◆ **Text shown**
*** Begin section ***

Using free processing units provided by Google, Tam’s students can feed tens and even hundreds of thousands of data points – phrases, sentences, and dialogues created and used by real people in texts, online, in social media, and in linguistics research datasets – into “neural networks.” Neural networks are multi-layered webs of small computing units, modeled after the structure of human neurons. Not only can these networks process massive amounts of data in a relatively short time, they can also sift out more insightful answers to complex questions by developing massive computational trees relating single data points to thousands of others in milliseconds. That’s a huge advantage when just a single word, or “token,” in a dataset can be linked to an average of 768 “features” – linguistic elements ranging from synonyms, to suffixes, to words and phrases that are often used together with the token.

“Learning how to work with neural networks is one of the biggest challenges for students in this course,” Tam says. “It requires a strong foundation in probability theory, and the many layers of a neural network require students to do a lot of parallel processing – formulating data in multiple dimensions.”


Diagram showing complex web of interactions between computing units

A visual representation of how the computing units in a neural network interact with each other. Image by BrunelloN via Wikimedia Commons.


In homework assignments and final projects, students re-craft the cutting-edge NLP algorithms that govern their neural networks, directing the networks to rebalance the weight of particular token-associated features to make predictions and outputs that fit the task at hand. Their final projects have ranged from turning computers into Classical Chinese poets to teaching them the basics of humor through automated meme generation. Some students were even able to go beyond the confines of Chinese and English in machine translation applications, in one project harnessing French to English translation to improve the accuracy of French to Norwegian translation.

Wang Yuchen ’22, a double major in data science and computer science, says he was really excited to put his programming skills to the test in this rapidly emerging field. “Before taking this course, I knew some applications of NLP technology, such as machine translation and dialogue systems, but I knew little about its theory. I loved how the course projects let us apply what we learned and get our hands dirty through practice.”

*** End section ***

◆ **Extracted material**
*** Begin section ***

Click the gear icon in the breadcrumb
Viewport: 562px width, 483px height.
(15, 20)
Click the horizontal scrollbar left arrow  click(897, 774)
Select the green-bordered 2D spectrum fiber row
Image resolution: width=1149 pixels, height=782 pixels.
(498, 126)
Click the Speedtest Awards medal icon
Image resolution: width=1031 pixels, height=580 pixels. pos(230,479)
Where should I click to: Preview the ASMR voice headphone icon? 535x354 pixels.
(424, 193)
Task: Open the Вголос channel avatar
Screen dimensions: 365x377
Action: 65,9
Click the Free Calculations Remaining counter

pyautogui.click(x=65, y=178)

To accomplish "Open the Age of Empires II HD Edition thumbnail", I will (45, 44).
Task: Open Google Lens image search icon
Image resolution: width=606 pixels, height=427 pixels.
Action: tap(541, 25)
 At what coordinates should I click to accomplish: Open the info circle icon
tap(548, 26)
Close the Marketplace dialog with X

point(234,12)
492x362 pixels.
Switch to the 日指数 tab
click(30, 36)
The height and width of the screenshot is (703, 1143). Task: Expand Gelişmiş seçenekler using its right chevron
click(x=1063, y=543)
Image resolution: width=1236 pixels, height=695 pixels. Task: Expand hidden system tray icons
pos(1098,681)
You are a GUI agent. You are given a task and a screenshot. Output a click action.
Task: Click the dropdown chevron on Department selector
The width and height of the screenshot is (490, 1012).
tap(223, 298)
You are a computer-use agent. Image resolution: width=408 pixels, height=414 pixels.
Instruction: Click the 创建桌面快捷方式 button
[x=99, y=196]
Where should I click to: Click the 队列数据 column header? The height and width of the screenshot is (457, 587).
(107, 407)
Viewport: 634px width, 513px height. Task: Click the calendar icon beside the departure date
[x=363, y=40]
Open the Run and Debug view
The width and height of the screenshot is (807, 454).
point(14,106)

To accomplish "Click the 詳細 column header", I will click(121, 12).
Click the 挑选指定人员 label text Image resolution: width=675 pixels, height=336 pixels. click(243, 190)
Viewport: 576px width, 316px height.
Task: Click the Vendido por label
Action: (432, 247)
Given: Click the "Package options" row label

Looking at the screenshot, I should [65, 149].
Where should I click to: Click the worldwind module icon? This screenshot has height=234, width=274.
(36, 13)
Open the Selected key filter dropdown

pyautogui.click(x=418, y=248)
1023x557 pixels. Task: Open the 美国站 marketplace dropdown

*** End section ***

◆ **Explore the material**
a) According to the text about the NLP course, how many features can a single token in a dataset be linked to on average?
b) Reproduce the part of the text about the NLP course that lies between "A visual representation" and "to Norwegian translation.", inclusive.

◆ **Answer set**
a) An average of 768 features.

b)
A visual representation of how the computing units in a neural network interact with each other. Image by BrunelloN via Wikimedia Commons.


In homework assignments and final projects, students re-craft the cutting-edge NLP algorithms that govern their neural networks, directing the networks to rebalance the weight of particular token-associated features to make predictions and outputs that fit the task at hand. Their final projects have ranged from turning computers into Classical Chinese poets to teaching them the basics of humor through automated meme generation. Some students were even able to go beyond the confines of Chinese and English in machine translation applications, in one project harnessing French to English translation to improve the accuracy of French to Norwegian translation.